Limitation of Nursing access to educational materials: One ED EMR System (T-Systems) is very role based which means your view and access to the application is very dependent on your role. Not a problem in theory if the system designers know all the complexities of the various roles. The problem is the developers over at T-System (and the hospitals that purchase their product) do not recognize that one of the main professional responsibilities of Nurses is to provide good discharge education. This education goes beyond what the ED Physician may select in the system as the discharge instructions for the patient. Nursing does not have access to the Exit Writer instruction module that is a part of T-System.

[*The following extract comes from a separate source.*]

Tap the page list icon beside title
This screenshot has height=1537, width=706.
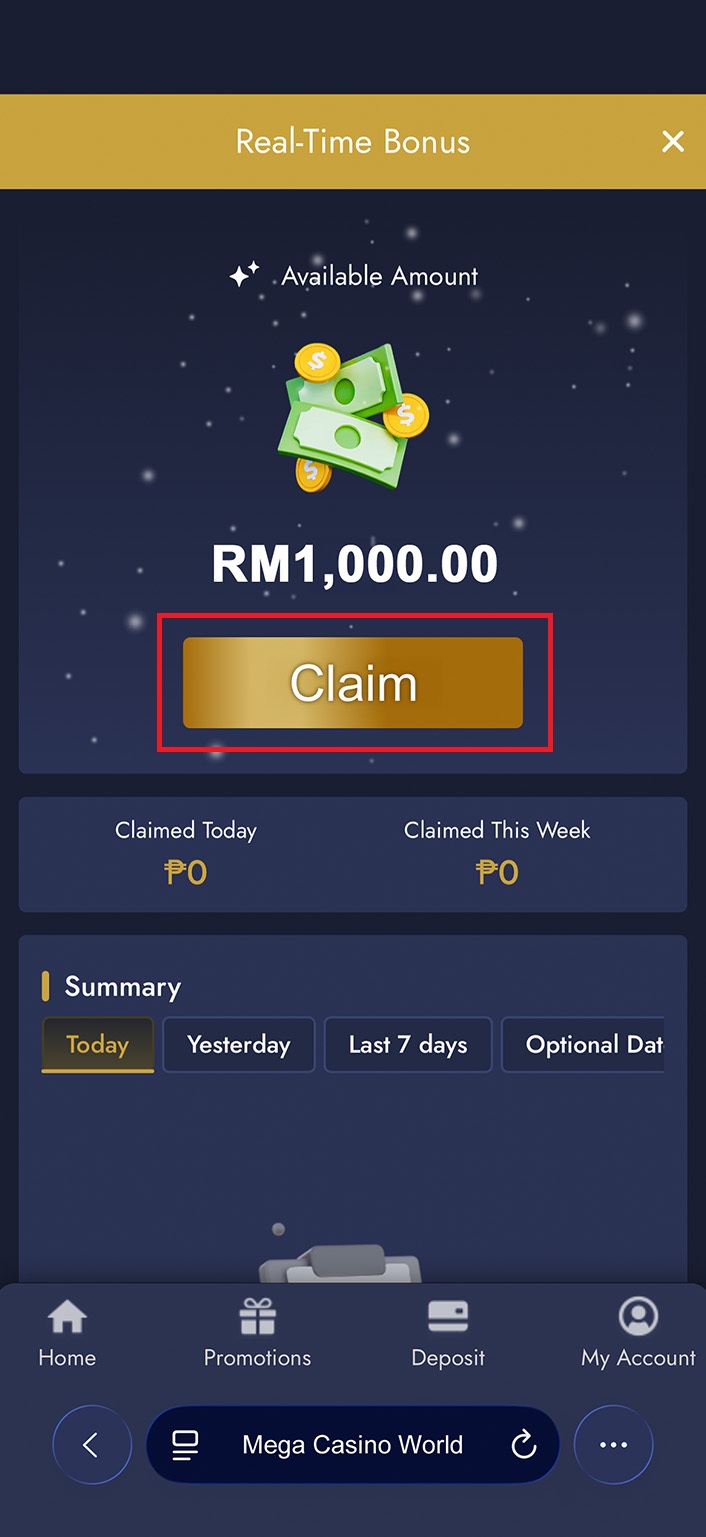point(185,1445)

Limited generic charting choices: Some forms of charting limit the Nurse’s ability to document in a coherent way. An example is Flowsheet documentation or Templated charting with fixed choices, many that are very generic and difficult to fit into complex patient situations. The underlying issue here is the desire to make all data reportable, actionable in alerts, or graphable. Its also the way programmers think. Structured data can be reported off and trigger alerts while free text data is very hard to report off of. Some data needs to be structured such as the Patients Medications, Allergies, Height, Weight, I&O’s, ect. Other data such as observations of patients behavior, patient statements, or responses to procedures are better left to free text and make little sense when forced into fixed choices.

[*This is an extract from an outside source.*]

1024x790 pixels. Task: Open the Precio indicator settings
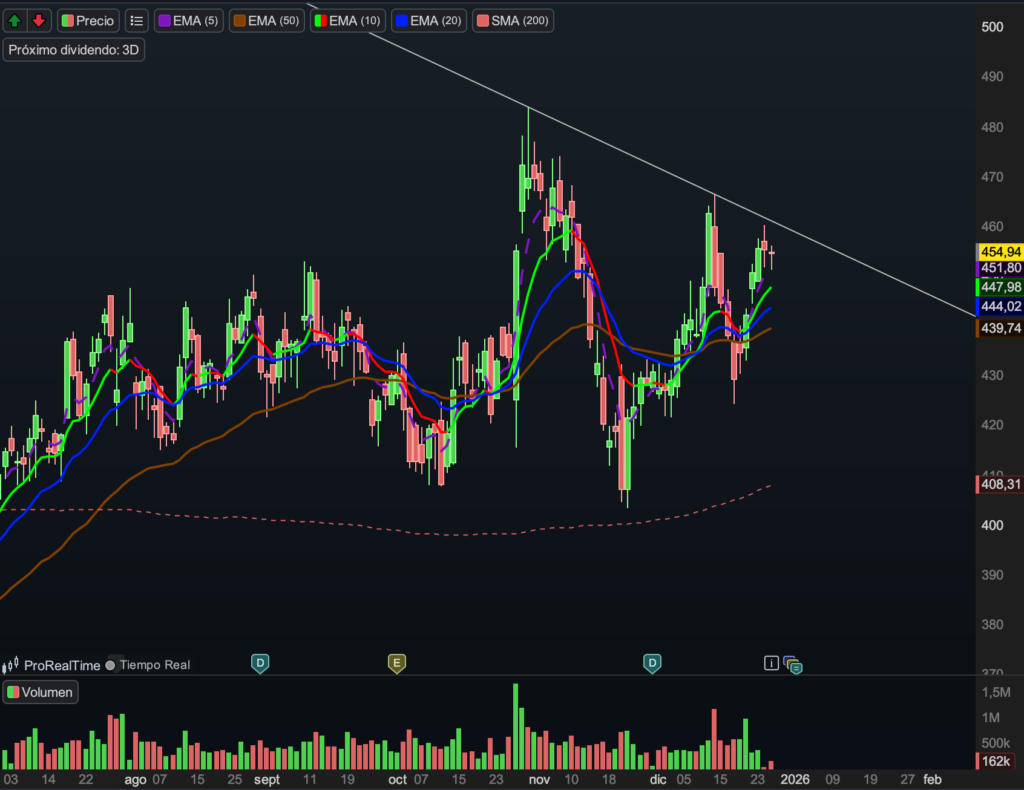89,20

Compromising Triage in the ED: When a patient enters the ED the first contact should be with a Triage Nurse who will determine the patients acuity and disposition. Many EMR systems require the patient to be registered in the registration (ADT) system prior to them being visible in the EMR system. So, until the patient see’s a registration person the Nurse cannot document. Most facilities do not allow the Nurse to create the patient in the EMR system out of fear they will create duplicate patients or otherwise get it wrong. It’s a battle with nearly every EMR implementation. While a quick registration can be very quick there is an interface that the data must cross from the ADT to the EMR and most ADT systems are prone to downtime.

CNA sees the move to Electronic Charting as part of the deskilling of Nursing by reducing Nursing to a series of tasks rather than a process. Whether that is one of the intents of some EMR's or just a result of poorly designed EMRs is not very clear. CNA’s technology contract language provides important protections and deserves a serious look to any Employee Organization that represents Nurses during contract negotiations.